If a business formation service only provides software, online tools, or generally applicable written guidance that are used to file a creation or registration document for a reporting company, and employees of the business service are not directly involved in the filing of the document, the employees of such services are not company applicants. For example, an individual may prepare and self-file documents to create the individual’s own reporting company through an automated incorporation service. In this case, this reporting company reports only that individual as a company applicant.
Yes. The information that needs to be reported, however, depends on when the company was created or registered. If a reporting company is created or registered on or after January 1, 2024, the reporting company will need to report information about itself, its beneficial owners, and its company applicants. If a reporting company was created or registered before January 1, 2024, the reporting company only needs to provide information about itself and its beneficial owners. The reporting company does not need to provide information about its company applicants.

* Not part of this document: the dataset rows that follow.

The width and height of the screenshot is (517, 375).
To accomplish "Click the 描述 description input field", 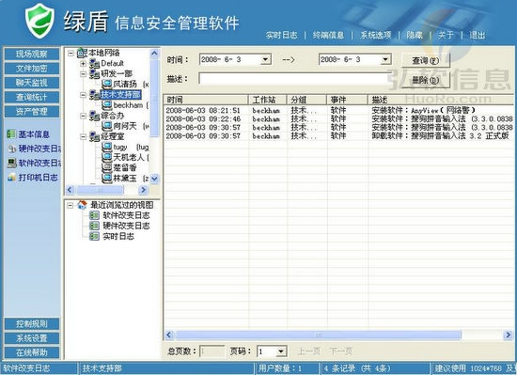I will click(x=294, y=79).
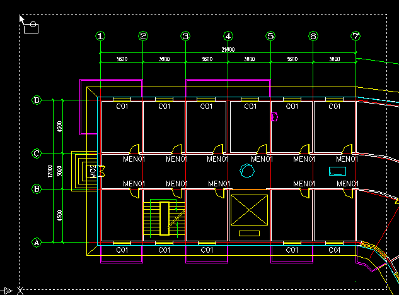Click the 3000 dimension between axes C and B
The image size is (399, 295).
(x=60, y=171)
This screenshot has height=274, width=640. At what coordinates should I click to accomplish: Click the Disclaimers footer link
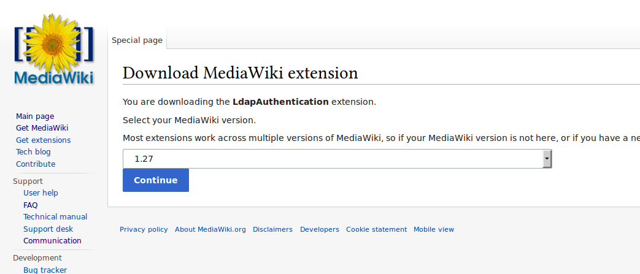pos(272,229)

A reporting company will have to report: Its legal name; Any trade names, “doing business as” (d/b/a), or “trading as” (t/a) names; The current street address of its principal place of business if that address is in the United States (for example, a U.S. reporting company’s headquarters), or, for reporting companies whose principal place of business is outside the United States, the current address from which the company conducts business in the United States (for example, a foreign reporting company’s U.S. headquarters); Its jurisdiction of formation or registration; and Its Taxpayer Identification Number (or, if a foreign reporting company has not been issued a TIN, a tax identification number issued by a foreign jurisdiction and the name of the jurisdiction). A reporting company will also have to indicate whether it is filing an initial report, or a correction or an update of a prior report. FinCEN’s Small Entity Compliance Guide includes a checklist to help identify the information required to be reported (see Chapter 4.1, “What information should I collect about my company, its beneficial owners, and its company applicants?”).
For each individual who is a beneficial owner, a reporting company will have to provide: The individual’s name; Date of birth; Residential address; and An identifying number from an acceptable identification document such as a passport or U.S. driver’s license, and the name of the issuing state or jurisdiction of identification document (for examples of acceptable identification, see Question F.5). The reporting company will also have to report an image of the identification document used to obtain the identifying number in item 4. FinCEN’s Small Entity Compliance Guide includes a checklist to help identify the information required to be reported (see Chapter 4.1, “What information should I collect about my company, its beneficial owners, and its company applicants?”).
For each individual who is a company applicant, a reporting company will have to provide: The individual’s name; Date of birth; Address; and An identifying number from an acceptable identification document such as a passport or U.S. driver’s license, and the name of the issuing state or jurisdiction of identification document (for examples of acceptable identification, see Question F.5). The reporting company will also have to report an image of the identification document used to obtain the identifying number in item 4. If the company applicant works in corporate formation—for example, as an attorney or corporate formation agent—then the reporting company must report the company applicant’s business address. Otherwise, the reporting company must report the company applicant’s residential address. FinCEN’s Small Entity Compliance Guide includes a checklist to help identify the information required to be reported (see Chapter 4.1, “What information should I collect about my company, its beneficial owners, and its company applicants?”).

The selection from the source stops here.